[[ DATA SUPPLIED, beginning ]]

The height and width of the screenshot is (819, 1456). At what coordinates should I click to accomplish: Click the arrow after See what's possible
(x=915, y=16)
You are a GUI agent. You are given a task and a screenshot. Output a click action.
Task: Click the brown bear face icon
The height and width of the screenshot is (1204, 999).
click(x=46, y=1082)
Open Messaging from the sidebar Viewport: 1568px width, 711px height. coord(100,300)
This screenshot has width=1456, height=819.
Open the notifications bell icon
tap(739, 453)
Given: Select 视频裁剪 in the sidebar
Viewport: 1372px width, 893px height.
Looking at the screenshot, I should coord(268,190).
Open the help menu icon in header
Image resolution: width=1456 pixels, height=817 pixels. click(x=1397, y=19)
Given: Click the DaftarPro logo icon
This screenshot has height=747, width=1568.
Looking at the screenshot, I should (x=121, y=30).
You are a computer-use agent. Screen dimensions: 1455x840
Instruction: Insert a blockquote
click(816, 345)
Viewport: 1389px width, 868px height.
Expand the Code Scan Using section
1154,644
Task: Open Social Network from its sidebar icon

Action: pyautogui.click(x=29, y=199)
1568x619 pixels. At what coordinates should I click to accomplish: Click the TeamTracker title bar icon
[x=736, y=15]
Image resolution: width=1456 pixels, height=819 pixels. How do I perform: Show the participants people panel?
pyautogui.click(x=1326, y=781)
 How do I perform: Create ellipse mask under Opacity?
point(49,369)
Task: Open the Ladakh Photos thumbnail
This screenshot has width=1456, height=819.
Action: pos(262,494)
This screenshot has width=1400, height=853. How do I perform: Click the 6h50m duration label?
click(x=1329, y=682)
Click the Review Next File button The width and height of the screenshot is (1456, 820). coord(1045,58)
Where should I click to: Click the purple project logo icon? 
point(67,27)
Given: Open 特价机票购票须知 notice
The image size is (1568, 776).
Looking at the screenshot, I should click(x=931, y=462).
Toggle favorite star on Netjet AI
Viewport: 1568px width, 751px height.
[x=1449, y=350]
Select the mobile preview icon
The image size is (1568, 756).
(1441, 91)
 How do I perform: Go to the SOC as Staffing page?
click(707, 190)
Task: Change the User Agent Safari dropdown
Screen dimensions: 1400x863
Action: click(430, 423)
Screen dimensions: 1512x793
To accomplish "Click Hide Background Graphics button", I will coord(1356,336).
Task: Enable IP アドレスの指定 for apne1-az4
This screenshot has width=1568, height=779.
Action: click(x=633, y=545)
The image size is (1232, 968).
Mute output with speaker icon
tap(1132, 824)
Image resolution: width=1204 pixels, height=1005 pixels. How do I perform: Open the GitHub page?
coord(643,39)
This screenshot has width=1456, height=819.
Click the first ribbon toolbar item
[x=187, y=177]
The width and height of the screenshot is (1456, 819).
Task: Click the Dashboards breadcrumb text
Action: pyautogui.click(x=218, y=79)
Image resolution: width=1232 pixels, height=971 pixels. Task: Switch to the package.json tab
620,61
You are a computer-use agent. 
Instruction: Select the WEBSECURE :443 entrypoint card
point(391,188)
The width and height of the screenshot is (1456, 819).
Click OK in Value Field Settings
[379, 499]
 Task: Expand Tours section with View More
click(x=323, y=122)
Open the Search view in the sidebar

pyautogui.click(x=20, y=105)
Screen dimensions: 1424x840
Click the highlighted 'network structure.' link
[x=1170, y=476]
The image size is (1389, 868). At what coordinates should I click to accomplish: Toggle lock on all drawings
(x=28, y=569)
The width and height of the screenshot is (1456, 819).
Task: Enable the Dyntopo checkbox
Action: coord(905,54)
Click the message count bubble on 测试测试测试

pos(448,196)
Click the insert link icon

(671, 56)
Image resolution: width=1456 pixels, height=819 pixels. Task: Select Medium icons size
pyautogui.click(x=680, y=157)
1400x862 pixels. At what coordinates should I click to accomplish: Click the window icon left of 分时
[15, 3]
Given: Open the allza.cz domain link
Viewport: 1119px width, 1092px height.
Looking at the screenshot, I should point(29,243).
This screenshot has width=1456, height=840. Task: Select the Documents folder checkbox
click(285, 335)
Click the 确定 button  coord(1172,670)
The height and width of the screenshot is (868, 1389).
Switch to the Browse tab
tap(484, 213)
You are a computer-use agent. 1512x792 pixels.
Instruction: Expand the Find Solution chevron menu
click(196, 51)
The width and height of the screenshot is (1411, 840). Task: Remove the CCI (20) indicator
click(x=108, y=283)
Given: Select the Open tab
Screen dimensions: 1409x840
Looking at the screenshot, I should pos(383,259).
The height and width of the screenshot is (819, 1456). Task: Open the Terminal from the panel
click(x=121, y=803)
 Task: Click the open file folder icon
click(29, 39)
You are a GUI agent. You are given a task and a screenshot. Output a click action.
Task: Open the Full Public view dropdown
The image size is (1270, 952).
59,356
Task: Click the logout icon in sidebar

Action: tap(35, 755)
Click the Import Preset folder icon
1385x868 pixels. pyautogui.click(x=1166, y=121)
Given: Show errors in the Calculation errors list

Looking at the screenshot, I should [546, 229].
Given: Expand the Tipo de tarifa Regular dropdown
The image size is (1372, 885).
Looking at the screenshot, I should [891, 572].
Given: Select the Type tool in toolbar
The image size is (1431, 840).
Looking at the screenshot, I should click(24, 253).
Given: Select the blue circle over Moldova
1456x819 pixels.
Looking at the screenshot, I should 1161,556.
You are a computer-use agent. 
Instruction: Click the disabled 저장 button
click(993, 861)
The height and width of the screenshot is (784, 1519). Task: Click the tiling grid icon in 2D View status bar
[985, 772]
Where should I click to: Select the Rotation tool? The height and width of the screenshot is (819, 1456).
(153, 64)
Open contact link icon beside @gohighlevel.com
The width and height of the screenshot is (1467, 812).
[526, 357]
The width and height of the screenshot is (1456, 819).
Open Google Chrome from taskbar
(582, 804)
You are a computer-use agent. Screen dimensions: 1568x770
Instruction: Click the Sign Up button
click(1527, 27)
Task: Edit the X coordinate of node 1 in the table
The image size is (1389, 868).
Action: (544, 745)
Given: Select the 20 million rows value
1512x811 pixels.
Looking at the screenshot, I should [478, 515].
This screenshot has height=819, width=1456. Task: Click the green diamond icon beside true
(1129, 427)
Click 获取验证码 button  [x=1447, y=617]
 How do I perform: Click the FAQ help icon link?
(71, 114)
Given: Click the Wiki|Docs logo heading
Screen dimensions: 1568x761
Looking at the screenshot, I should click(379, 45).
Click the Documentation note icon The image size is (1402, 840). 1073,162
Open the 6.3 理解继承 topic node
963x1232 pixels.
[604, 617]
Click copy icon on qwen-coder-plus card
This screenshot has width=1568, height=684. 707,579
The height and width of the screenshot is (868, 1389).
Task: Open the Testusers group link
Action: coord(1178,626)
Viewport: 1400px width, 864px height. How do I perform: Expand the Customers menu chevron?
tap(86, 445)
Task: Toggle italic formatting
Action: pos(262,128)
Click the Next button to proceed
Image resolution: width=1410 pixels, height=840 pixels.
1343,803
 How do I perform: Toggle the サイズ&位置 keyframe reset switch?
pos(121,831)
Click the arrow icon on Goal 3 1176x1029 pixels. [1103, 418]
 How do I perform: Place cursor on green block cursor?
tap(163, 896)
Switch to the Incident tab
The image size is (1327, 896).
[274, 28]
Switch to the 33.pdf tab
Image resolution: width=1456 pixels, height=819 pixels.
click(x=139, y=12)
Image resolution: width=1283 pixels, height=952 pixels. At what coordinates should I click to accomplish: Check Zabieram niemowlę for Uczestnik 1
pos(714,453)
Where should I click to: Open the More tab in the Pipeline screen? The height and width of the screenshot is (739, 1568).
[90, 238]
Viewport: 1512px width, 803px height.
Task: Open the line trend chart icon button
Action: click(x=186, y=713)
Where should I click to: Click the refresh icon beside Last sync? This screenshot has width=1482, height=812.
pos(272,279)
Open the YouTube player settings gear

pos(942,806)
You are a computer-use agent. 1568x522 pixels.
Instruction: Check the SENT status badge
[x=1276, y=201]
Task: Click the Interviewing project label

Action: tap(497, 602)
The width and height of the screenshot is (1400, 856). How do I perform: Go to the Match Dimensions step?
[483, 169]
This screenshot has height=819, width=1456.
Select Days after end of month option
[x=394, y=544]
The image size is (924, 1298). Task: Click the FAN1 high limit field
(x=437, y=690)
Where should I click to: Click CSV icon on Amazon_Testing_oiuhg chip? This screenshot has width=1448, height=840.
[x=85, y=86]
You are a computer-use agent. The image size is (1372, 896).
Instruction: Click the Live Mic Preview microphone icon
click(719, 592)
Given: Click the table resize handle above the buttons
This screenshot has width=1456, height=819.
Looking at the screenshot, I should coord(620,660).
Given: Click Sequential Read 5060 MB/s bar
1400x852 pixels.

[[ DATA SUPPLIED, end ]]

# TASK DIRECTIONS
Only those lines of the entries above that run from the line containing "Task: Open the Full Public view dropdown" to the line containing "Given: Select the blue circle over Moldova", both included, should be transcribed exactly.

# TASK RESPONSE
Task: Open the Full Public view dropdown
The image size is (1270, 952).
59,356
Task: Click the logout icon in sidebar

Action: tap(35, 755)
Click the Import Preset folder icon
1385x868 pixels. pyautogui.click(x=1166, y=121)
Given: Show errors in the Calculation errors list

Looking at the screenshot, I should [546, 229].
Given: Expand the Tipo de tarifa Regular dropdown
The image size is (1372, 885).
Looking at the screenshot, I should [891, 572].
Given: Select the Type tool in toolbar
The image size is (1431, 840).
Looking at the screenshot, I should click(24, 253).
Given: Select the blue circle over Moldova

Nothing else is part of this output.